* **Work to be completed**:
Output, exactly and with no pictures, the line that contains "You are a computer-use agent." and every line that comes after it in the data below, the last one included.

- - -

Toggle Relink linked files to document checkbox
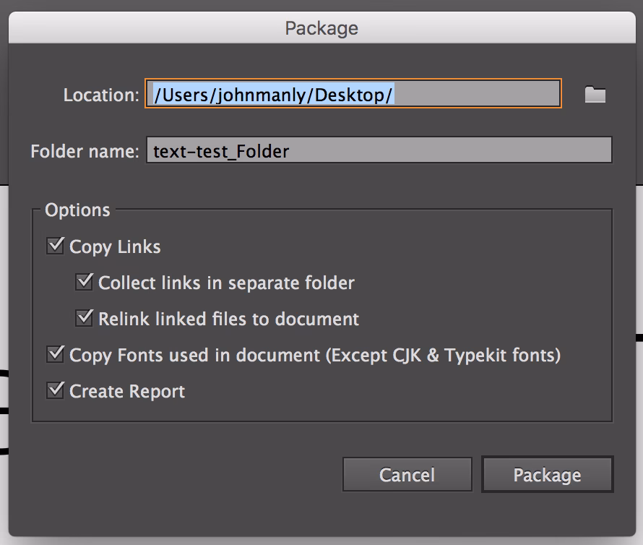Viewport: 643px width, 545px height. coord(85,318)
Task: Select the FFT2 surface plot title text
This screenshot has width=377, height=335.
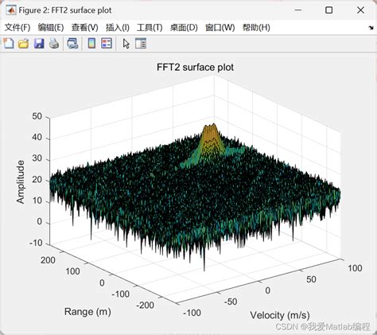Action: (195, 67)
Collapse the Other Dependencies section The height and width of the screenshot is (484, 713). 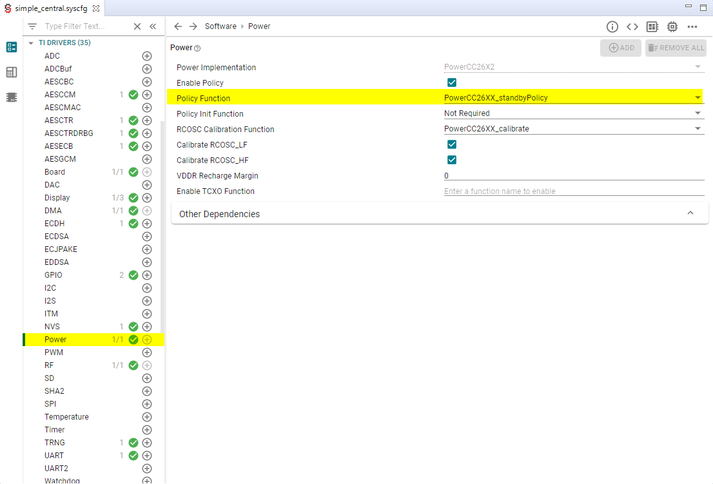[x=690, y=213]
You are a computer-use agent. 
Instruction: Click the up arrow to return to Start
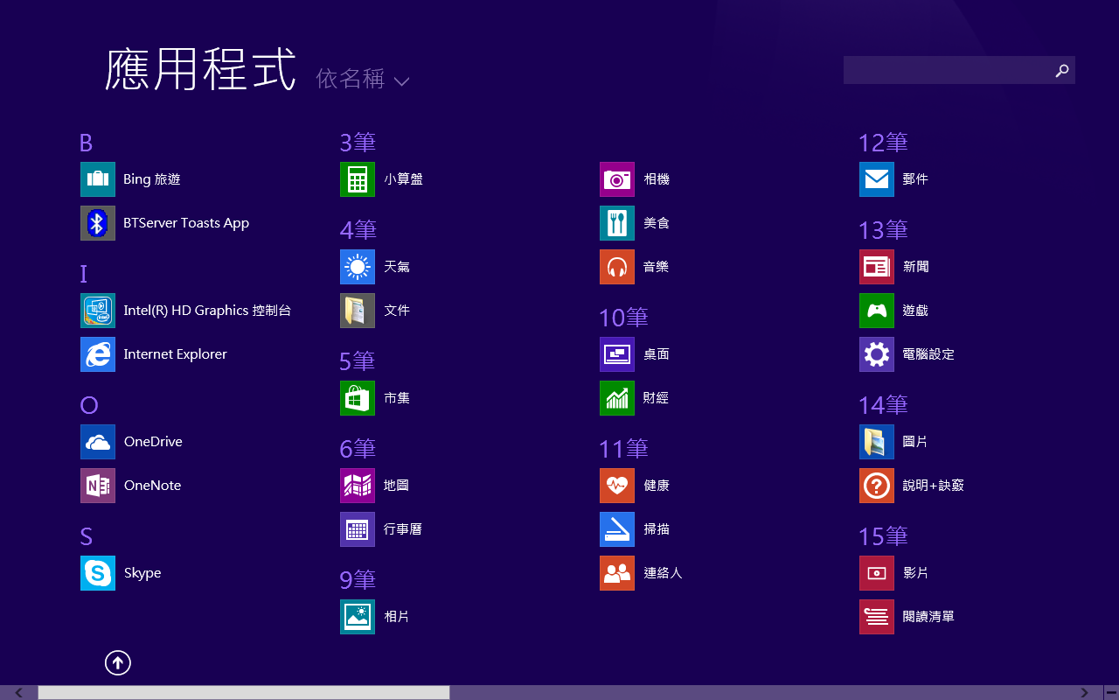tap(118, 663)
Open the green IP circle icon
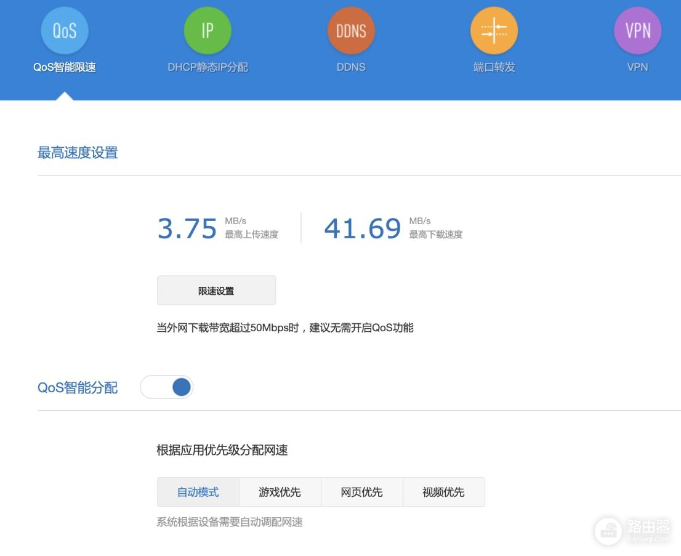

- - -

* **Result for this exercise**:
You are a computer-use agent. 
Instruction: Click the up arrow to return to Start
tap(118, 663)
Open the green IP circle icon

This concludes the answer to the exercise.